Ohé matelot ! Quelques pérégrinations en voiliers

Ohé matelot !    Quelques pérégrinations en voiliers

Patience et palabres...

Dakar - L'aéroport Léopold Sédar Senghor

 

Il est juste l'heure du rendez-vous avec l'incontournable Nango, notre chauffeur de taxi. Un coup de téléphone à l'aéroport m'a confirmé l'arrivée de mon deuxième carton. Pas de service de livraison à domicile, il faut aller le chercher. Je sais d'avance que le trajet dans les embouteillages et les formalités vont m'occuper la matinée. J'ai pu vérifier que le mardi et le jeudi sont des jours de grande circulation en France.
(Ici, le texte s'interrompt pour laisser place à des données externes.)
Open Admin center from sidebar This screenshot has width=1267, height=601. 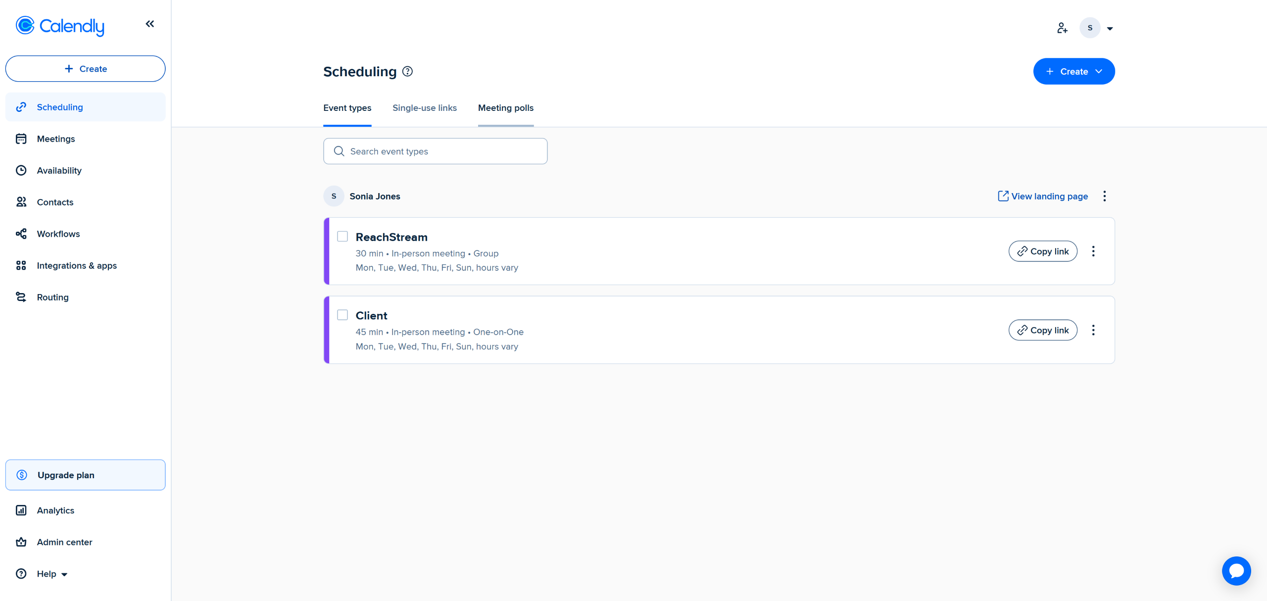pos(64,542)
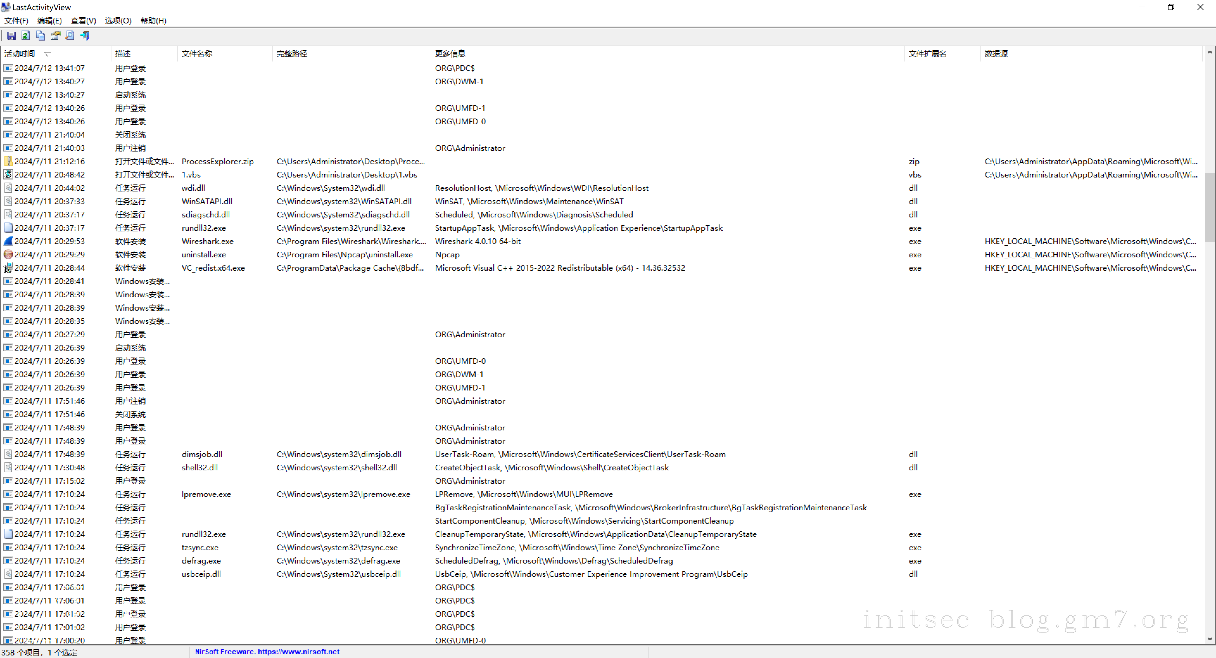
Task: Open the 文件(F) menu
Action: 16,20
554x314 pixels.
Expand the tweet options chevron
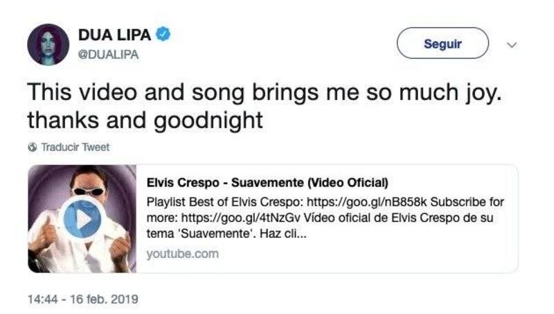(512, 44)
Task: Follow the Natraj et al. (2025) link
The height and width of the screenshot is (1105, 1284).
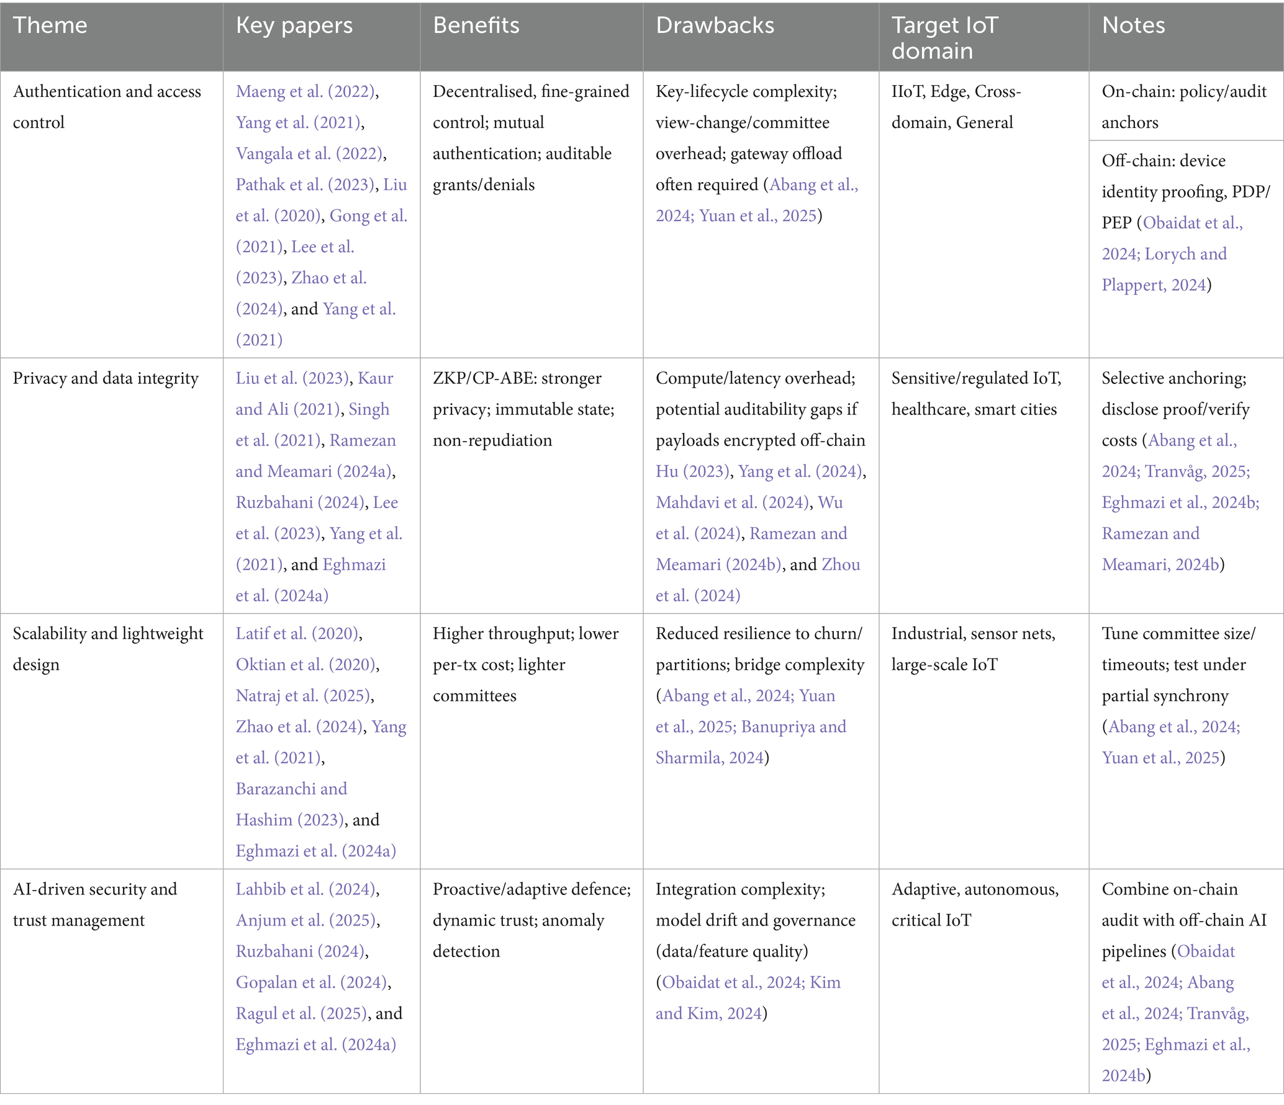Action: coord(303,696)
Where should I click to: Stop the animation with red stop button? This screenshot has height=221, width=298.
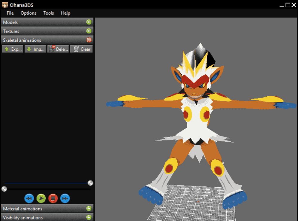pos(53,198)
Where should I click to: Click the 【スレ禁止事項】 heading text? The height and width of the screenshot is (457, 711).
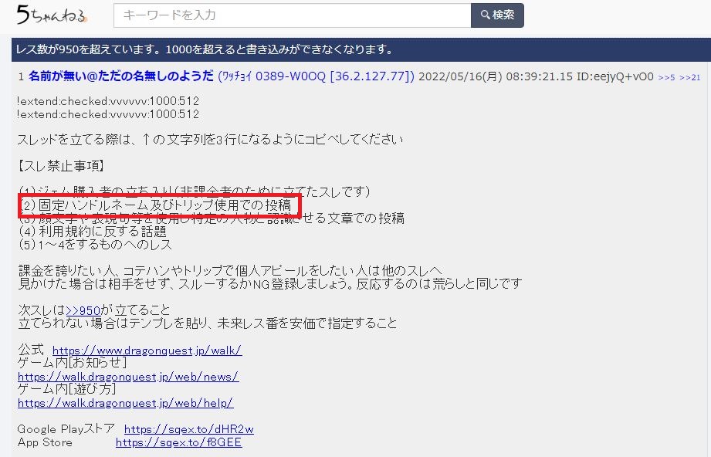61,165
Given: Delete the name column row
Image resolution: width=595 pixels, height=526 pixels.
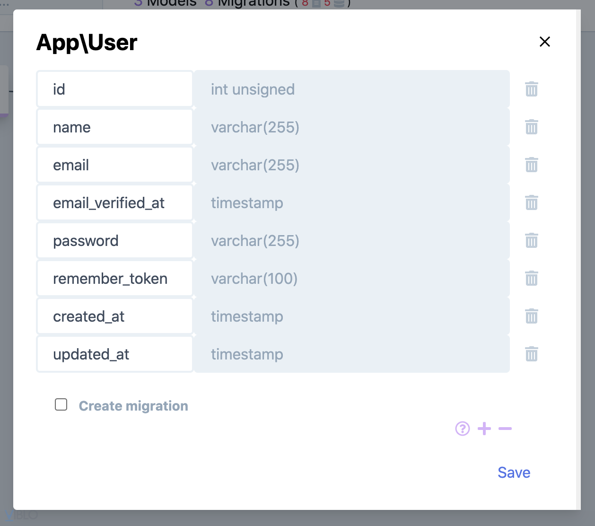Looking at the screenshot, I should tap(532, 127).
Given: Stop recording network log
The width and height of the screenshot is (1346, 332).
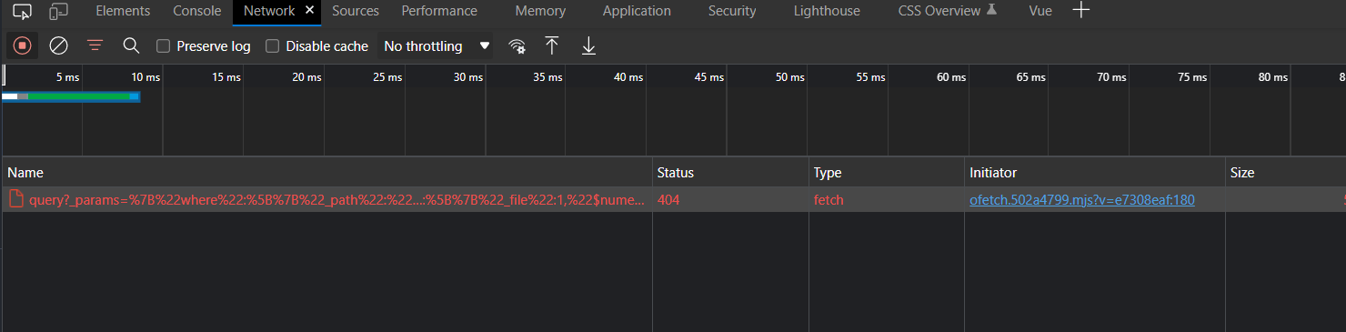Looking at the screenshot, I should 23,45.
A Dakar, c'est le cas tous les jours de la semaine. Mais nous nous faufilons mieux qu'une lettre à la poste et arrivons à l'aéroport en un temps record. En marchant vers le hall d'arrivée, je me rends compte, horrifié, que j'ai bien pris le constat d'irrégularité bagage mais que j'ai oublié mon passeport. Je suis certain qu'ils vont me le demander. J'essaie d'élaborer une stratégie de contournement, et ça ne rate pas. Lorsque j'arrive à l'entrée, l'inévitable fonctionnaire en uniforme se lève et vient s'enquérir du motif de ma visite. Je lui explique très décontracté et avec le sourire mon problème de bagage. Je m'efforce d'adopter la physionomie joviale de celui qui a parfaitement confiance dans le professionnalisme et l'efficacité des services logistiques des autorités sénégalaises dont il est l'éminent représentant. Il examine attentivement mon récépissé, relève les yeux et me demande mon passeport. J'ai un peu de mal à conserver ma physionomie joviale et je lui explique que je n'ai pas pensé à l'emporter mais que je peux lui proposer de vérifier mon billet d'avion. Il réfléchit, examine les deux documents et constatant que les noms figurant sur chacun d'eux sont identiques, il m'autorise à passer. J'ai lu sur son visage l'angoisse qui l'a étreint à l'instant où il a pris conscience que sa demande risquait de compromettre la démonstration de l'aptitude africaine à résoudre un problème de Blanc. Heureusement ma proposition du billet d'avion constituait une issue honorable lui permettant de démontrer sa bienveillance tout en respectant l'esprit de la réglementation. Un pur bonheur de négociation à la mode africaine.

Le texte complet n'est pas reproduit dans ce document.